Australia-listed casino operator Crown Resorts Ltd. has challenged the New South Wales (NSW) government to a legal tug-of-war over the iconic Sydney Harbor view.
The Wall Street Journal reported that Crown Resorts has brought the Barangaroo Delivery Authority (BDA) to court over concerns that new property developments could obstruct the harbor views from its Barangaroo casino.
Crown is betting on the unobstructed Barangaroo views to attract affluent Chinese gamblers to visit its in-development Crown Sydney casino after the casino operator scrapped its overseas expansion plans.
In its lawsuit, Crown wants the court to compel BDA to comply with a contract requiring the government to consult on any developments that may affect the panoramic views of the iconic Sydney Opera House and Harbor Bridge.
BDA, which is responsible for the management of the Barangaroo area, plans to develop 5.2-hectares of Central Barangaroo district into a public space for recreation, events, and entertainment, as well as residential, retail, and commercial spaces.

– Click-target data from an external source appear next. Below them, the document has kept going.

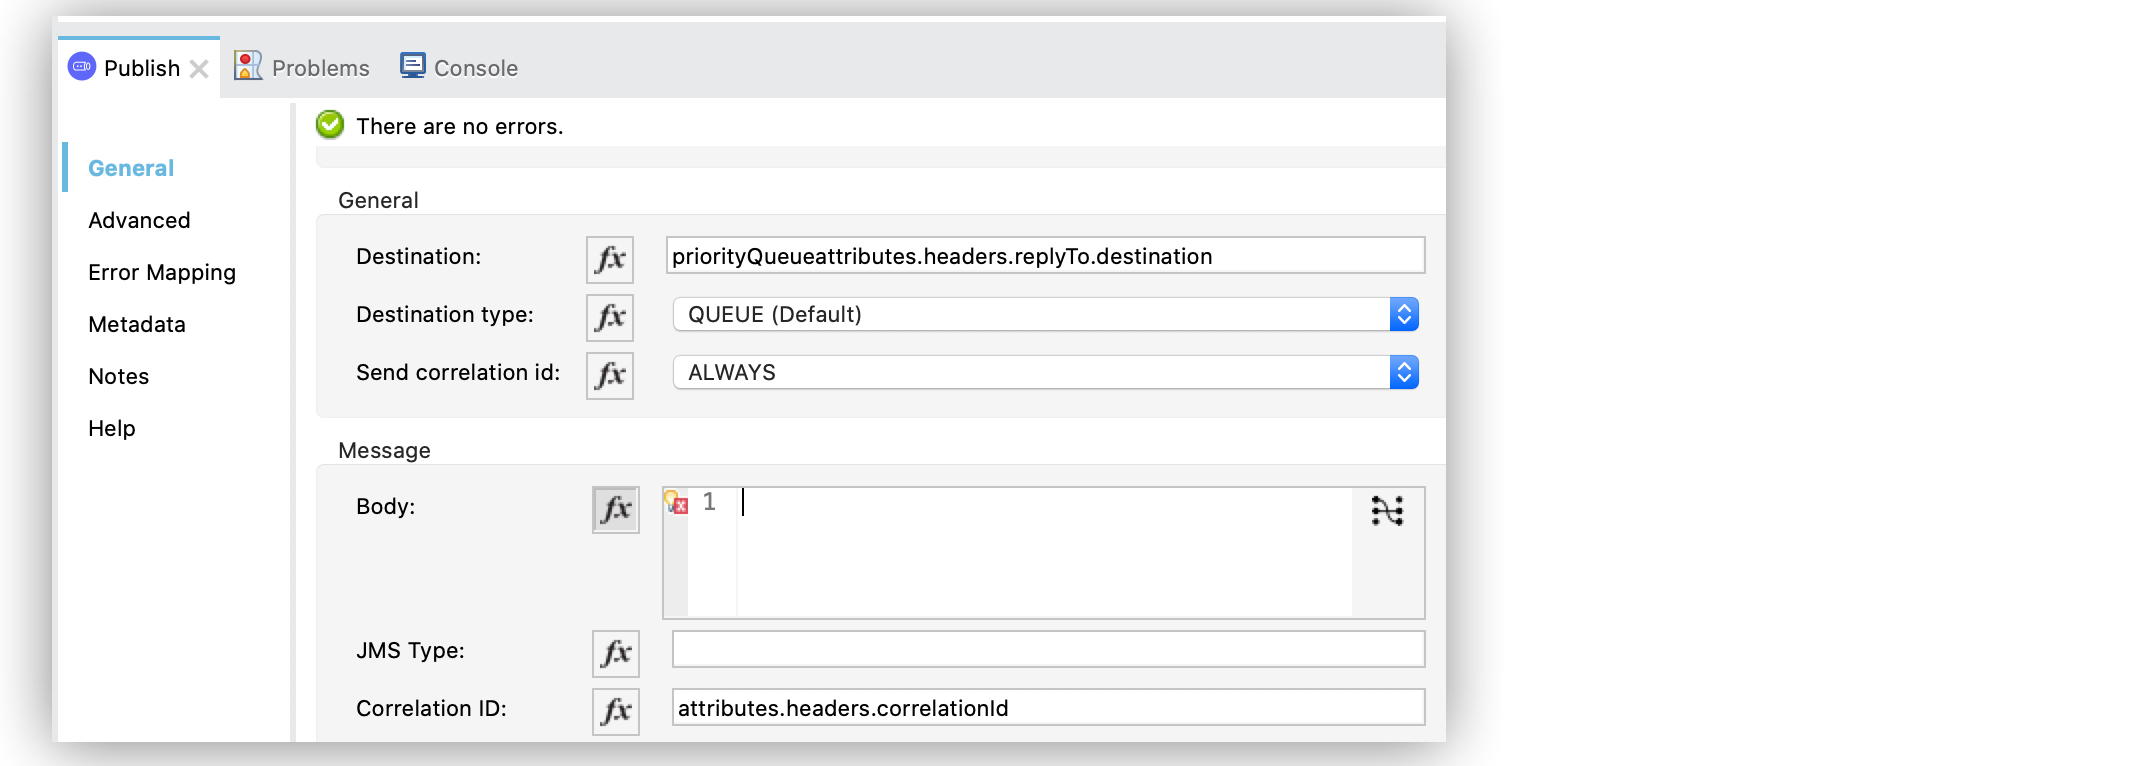Viewport: 2142px width, 766px height.
Task: Click the fx icon beside the Body field
Action: 615,509
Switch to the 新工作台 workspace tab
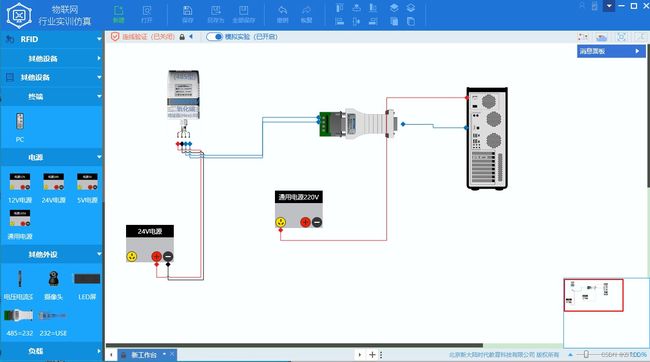The width and height of the screenshot is (650, 362). pos(143,355)
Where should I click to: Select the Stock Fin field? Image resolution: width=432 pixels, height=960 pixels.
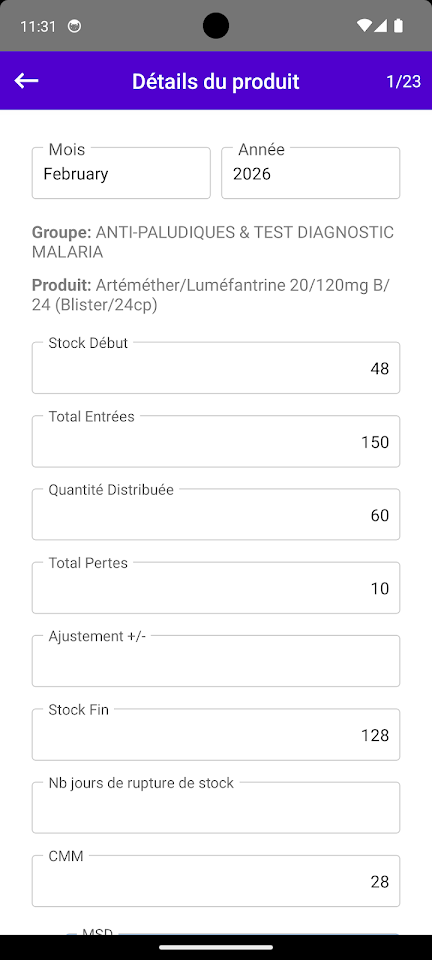216,735
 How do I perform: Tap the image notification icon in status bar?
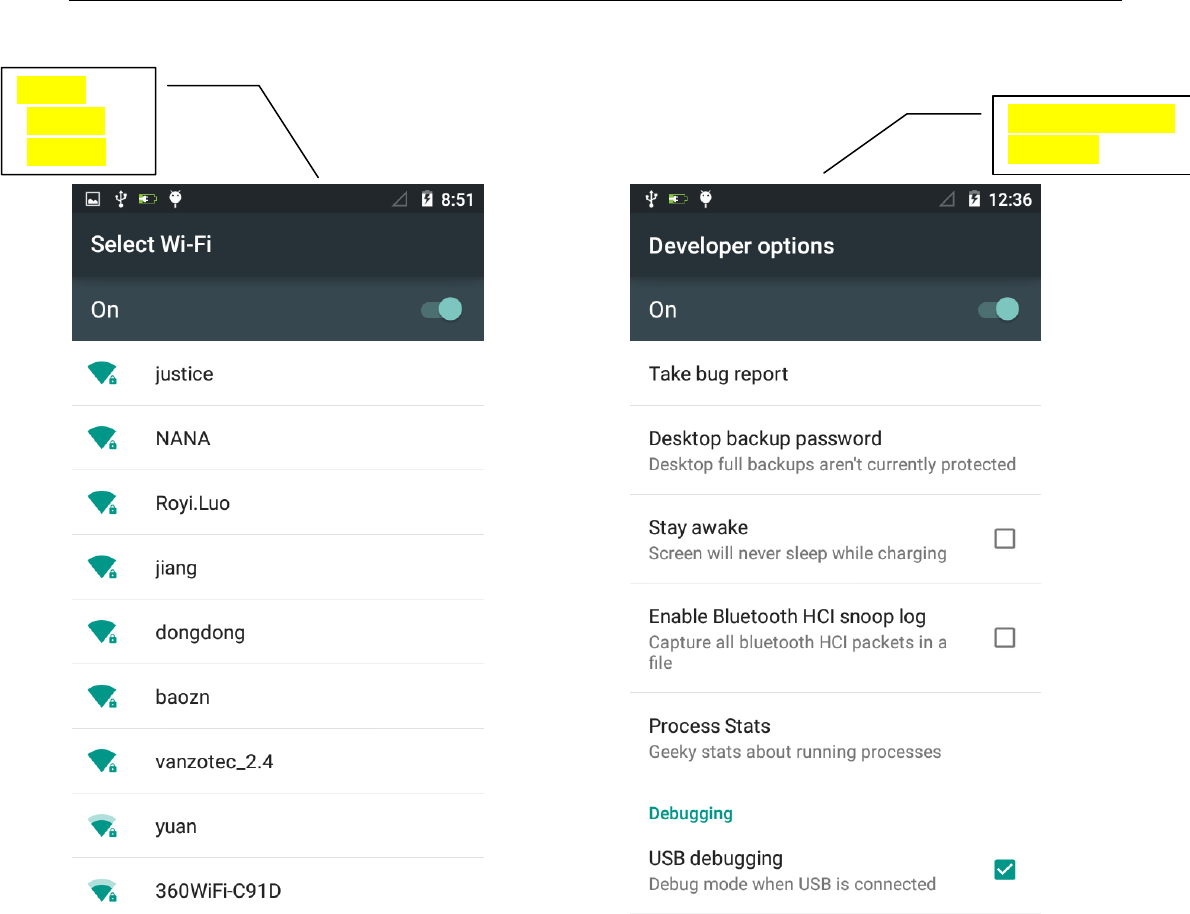[x=93, y=199]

The supposed contract obligations “ensure that sight lines from the Harbor Bridge to the Sydney Opera House are retained for the Crown Sydney Hotel Resort,” according to Crown.
“The proceedings seek injunctive relief and declarations against the BDA that, in substance, require the BDA to comply with a number of its contractual obligations under the Crown Development Agreement,” Crown said in a regulatory filing.
Crown wasn’t the only one suing BDA over the iconic Sydney harbor views. Property developer Lendlease also filed an injunction seeking to stop the agency from constructing properties that could block the views of its apartment complex, which is located near Crown Sydney.
Despite filing a lawsuit, Lendlease remains hopeful that the parties would reach an agreement through negotiation.
BDA, for its part, claimed that it had been negotiating with Lendlease and Crown about the matter for the past two years. It vowed to defend its position in court, according to the report.
“At all times the Authority has acted in good faith and in accordance with its contractual obligations,” a BDA spokesman told ABC News online.